# Ausgangstext:
Der weltweite Klimawandel macht auch vor den Glaspalästen der Banken nicht halt. Sie müssen sich an verändertes Kundenverhalten anpassen und werden im Kerngeschäft mit neuen Risiken konfrontiert. Aber der Klimawandel kann für die Finanzindustrie auch eine Chance sein. Wie Banken mit dieser Situation umgehen und wie sie sich auf die Zukunft vorbereiten, wollte der World Wildlife Fund WWF wissen und 14 führende Geldhäuser untersucht. Demnach haben die Banken den Kurswechsel noch nicht eingeleitet und sind strategisch nur unzureichend vorbereitet.
Es fehlt die strategische Weitsicht
Die Analysten vom WWF haben sich bei der Beurteilung der Banken an ihrem selbst entwickelten Szenario „Bank 2025“ orientiert. Es beschreibt eine Vision, welche Maßnahmen Banken bis 2025 umsetzen müssen, um die gesellschaftliche und wirtschaftliche Transformation angemessen zu begleiten. Beispielsweise sollen Banken offen Ihre Verantwortung für eine klimafreundliche Zukunft bekennen. Dafür haben sie wissenschaftlich fundierte Anspruchsziele formuliert, die von den obersten Managementebenen getragen werden. Zudem verfügt die Bank über ein nachhaltiges Produkt- und Dienstleistungsangebot. Bezogen auf das Ranking zeigt sich: Keines der betrachteten deutschen Kreditinstitute ist in so zukunftsgerechter Verfassung, dass es den Anforderungen des WWF an die „zukunftsfähige Bank 2025“ gerecht wird.

# Anforderungen:
• a. Wiederhole den Text zu Banken und Klimawandel vollständig und ohne jede Änderung.
• b. Sammle jede Zeile der Einträge, in der die Zeichenfolge „Instruction“ vorkommt, und achte dabei auf Groß- und Kleinschreibung.
Der Text zu Banken und Klimawandel und die Einträge stammen aus unterschiedlichen Quellen.

# Ausgewählte Daten:
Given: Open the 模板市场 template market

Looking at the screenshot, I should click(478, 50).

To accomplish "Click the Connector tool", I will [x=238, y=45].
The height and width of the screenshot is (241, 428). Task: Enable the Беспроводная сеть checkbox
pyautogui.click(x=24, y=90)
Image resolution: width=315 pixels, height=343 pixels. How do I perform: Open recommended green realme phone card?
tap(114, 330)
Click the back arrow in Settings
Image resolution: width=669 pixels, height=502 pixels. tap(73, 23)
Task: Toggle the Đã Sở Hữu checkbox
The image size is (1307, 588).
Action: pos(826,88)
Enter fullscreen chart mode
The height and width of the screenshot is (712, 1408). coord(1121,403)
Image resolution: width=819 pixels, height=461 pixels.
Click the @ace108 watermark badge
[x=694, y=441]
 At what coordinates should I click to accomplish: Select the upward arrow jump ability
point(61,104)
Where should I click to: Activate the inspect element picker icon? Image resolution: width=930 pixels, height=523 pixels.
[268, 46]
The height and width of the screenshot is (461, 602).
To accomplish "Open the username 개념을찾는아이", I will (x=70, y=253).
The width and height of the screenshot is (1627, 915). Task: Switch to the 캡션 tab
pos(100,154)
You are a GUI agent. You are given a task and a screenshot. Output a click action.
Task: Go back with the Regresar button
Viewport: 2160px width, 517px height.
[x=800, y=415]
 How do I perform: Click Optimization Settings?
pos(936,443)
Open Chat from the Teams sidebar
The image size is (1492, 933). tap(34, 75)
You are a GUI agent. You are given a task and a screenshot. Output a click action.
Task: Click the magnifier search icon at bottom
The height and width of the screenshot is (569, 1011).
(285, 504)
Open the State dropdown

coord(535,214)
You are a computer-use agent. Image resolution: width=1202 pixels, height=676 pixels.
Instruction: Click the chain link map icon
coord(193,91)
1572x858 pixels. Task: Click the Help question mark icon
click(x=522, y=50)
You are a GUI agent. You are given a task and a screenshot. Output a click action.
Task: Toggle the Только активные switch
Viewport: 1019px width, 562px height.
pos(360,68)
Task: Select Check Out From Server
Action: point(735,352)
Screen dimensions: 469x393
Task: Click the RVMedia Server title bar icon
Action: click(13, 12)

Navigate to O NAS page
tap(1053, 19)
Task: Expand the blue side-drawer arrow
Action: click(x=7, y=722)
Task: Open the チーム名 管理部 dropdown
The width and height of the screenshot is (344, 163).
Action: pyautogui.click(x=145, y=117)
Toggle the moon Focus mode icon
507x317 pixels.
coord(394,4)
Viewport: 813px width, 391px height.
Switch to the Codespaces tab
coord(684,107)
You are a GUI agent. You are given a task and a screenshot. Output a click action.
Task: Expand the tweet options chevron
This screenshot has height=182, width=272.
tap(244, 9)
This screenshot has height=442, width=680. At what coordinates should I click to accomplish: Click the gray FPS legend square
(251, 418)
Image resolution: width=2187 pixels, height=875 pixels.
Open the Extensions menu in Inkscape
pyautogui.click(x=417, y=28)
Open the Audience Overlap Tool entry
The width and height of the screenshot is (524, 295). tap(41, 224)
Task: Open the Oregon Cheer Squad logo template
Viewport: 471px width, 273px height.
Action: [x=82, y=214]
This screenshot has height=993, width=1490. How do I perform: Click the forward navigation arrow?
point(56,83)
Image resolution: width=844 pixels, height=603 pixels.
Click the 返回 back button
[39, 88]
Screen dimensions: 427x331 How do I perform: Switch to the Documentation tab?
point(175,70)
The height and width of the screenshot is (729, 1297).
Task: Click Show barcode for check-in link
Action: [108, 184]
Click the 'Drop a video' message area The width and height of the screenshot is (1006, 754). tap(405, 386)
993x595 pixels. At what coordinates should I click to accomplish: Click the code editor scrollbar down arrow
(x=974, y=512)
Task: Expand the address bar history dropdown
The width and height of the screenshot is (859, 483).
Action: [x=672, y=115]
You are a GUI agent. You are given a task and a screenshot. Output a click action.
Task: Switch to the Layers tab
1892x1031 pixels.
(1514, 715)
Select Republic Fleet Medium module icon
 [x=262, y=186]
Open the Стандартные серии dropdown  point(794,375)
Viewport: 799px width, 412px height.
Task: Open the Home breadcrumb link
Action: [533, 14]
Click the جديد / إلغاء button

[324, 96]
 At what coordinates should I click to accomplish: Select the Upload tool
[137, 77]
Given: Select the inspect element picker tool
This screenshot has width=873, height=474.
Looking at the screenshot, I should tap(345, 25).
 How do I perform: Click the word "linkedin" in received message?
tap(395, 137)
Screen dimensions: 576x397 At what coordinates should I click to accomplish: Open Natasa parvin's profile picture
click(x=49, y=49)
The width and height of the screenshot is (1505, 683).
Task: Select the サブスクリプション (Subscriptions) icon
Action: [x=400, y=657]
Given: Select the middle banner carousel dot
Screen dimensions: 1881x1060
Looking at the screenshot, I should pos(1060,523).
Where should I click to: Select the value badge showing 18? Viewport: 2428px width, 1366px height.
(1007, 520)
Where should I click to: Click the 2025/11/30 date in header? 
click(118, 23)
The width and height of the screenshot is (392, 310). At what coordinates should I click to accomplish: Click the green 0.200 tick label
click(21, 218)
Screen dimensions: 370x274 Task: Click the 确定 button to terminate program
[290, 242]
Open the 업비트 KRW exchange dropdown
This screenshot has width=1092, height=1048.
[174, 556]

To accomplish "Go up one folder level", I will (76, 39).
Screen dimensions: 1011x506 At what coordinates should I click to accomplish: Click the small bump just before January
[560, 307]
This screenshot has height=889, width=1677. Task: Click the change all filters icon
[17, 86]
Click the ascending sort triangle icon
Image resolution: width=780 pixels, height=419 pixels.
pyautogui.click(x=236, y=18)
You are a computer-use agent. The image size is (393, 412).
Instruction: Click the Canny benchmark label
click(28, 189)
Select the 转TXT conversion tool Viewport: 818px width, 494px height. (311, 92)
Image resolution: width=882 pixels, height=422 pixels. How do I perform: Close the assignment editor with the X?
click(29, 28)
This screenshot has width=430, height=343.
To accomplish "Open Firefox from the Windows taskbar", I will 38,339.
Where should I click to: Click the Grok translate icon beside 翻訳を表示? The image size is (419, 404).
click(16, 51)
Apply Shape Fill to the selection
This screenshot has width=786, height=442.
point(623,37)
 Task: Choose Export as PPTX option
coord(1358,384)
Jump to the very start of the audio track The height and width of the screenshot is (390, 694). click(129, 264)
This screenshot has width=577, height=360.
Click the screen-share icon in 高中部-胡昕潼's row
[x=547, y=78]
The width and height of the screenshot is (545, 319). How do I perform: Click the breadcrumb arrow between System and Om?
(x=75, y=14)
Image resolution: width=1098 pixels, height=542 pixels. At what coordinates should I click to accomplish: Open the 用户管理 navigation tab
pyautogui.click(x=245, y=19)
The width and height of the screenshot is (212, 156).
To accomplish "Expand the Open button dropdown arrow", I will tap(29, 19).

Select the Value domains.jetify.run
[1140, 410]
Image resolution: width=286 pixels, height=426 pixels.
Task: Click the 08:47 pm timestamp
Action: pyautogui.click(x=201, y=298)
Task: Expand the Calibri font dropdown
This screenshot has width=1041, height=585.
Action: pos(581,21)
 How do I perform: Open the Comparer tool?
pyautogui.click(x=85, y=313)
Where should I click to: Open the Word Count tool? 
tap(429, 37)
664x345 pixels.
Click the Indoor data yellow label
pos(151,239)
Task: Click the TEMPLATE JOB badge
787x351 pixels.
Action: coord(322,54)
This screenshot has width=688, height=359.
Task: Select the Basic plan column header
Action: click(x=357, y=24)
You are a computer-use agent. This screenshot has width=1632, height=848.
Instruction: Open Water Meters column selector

# Lösungen je Aufgabe:
• a.
Der weltweite Klimawandel macht auch vor den Glaspalästen der Banken nicht halt. Sie müssen sich an verändertes Kundenverhalten anpassen und werden im Kerngeschäft mit neuen Risiken konfrontiert. Aber der Klimawandel kann für die Finanzindustrie auch eine Chance sein. Wie Banken mit dieser Situation umgehen und wie sie sich auf die Zukunft vorbereiten, wollte der World Wildlife Fund WWF wissen und 14 führende Geldhäuser untersucht. Demnach haben die Banken den Kurswechsel noch nicht eingeleitet und sind strategisch nur unzureichend vorbereitet.
Es fehlt die strategische Weitsicht
Die Analysten vom WWF haben sich bei der Beurteilung der Banken an ihrem selbst entwickelten Szenario „Bank 2025“ orientiert. Es beschreibt eine Vision, welche Maßnahmen Banken bis 2025 umsetzen müssen, um die gesellschaftliche und wirtschaftliche Transformation angemessen zu begleiten. Beispielsweise sollen Banken offen Ihre Verantwortung für eine klimafreundliche Zukunft bekennen. Dafür haben sie wissenschaftlich fundierte Anspruchsziele formuliert, die von den obersten Managementebenen getragen werden. Zudem verfügt die Bank über ein nachhaltiges Produkt- und Dienstleistungsangebot. Bezogen auf das Ranking zeigt sich: Keines der betrachteten deutschen Kreditinstitute ist in so zukunftsgerechter Verfassung, dass es den Anforderungen des WWF an die „zukunftsfähige Bank 2025“ gerecht wird.

• b.
Instruction: Click the chain link map icon
Instruction: Click the Canny benchmark label
Instruction: Open Water Meters column selector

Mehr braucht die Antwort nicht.